Clipped double Q-learning is a means of reducing the overestimation bias in the Q-function. Double Q-learning addresses the overestimation problem by using two sets of Q-values (Q₁ and Q₂), and, during the updates, it uses one set to select the best action and the other set to evaluate this action [23]. Clipped double Q-learning moves a step further by introducing a clipping mechanism during the Q-value updates (as summarized in Figure 4).

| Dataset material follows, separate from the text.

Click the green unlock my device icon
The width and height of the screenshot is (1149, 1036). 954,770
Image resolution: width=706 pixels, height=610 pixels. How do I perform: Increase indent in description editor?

The idea is to prevent overestimation by limiting the impact of the maximum estimated Q-value.

When updating the Q-values, the algorithm compares the Q-values from the two sets and chooses the smaller one. This clipped value is then used in the update rule. Since only a single actor π is used, a single TD target is then used to update both Q₁ and Q₂ [22].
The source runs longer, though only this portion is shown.